The Harmony Project introduces underprivileged from gang-ridden neighborhoods to classical and instrumental music as a way to give them alternative outlets for expression.
"It gives them something else to do, something else that they're about. Something that's about achievement. They set different goals," project founder Margaret Martin told NPR. "They actually say, 'I'm thinking about possibilities I never would have imagined.'"
Martin's words are oddly reminiscent of lines in the poem that ends Kendrick's To Pimp A Butterfly: "Finally free, the butterfly sheds light on situations that the caterpillar never considered, ending the internal struggle." Music can inspire listeners to reach higher and better themselves and their communities, and break the cycle of violence.
And if more messages like this were to come through in popular music, we really might change the world.
Lamar's role.
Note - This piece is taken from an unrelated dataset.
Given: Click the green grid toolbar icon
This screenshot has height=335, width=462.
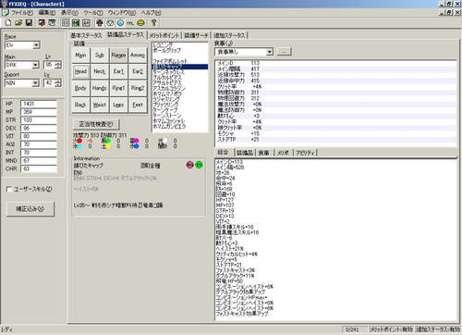Looking at the screenshot, I should [76, 23].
On To Pimp A Butterfly, Kendrick Lamar has pledged his dedication to trying to bring this positivity to his listeners. Though his own assessment about hip-hop's responsibility for the systemic problems facing the black community is off, his willingness to take his music's impact seriously is exactly what we all need. Because music is a truly powerful force, and one of the most arresting facts Kendrick proved with the album is that music can be conscious and positive while still critically and commercially successful — something many rap fans have long insisted conscious rap could never achieve.
It's important that artists pay attention to the messages they push in their music, because it really may be one of the only sources of "hope that we kinda have left," as Kendrick claims on the end of the album. It's definitely one of the most universally accessible resources. Culture can be changed. It just takes artists and people brave enough to break the mold.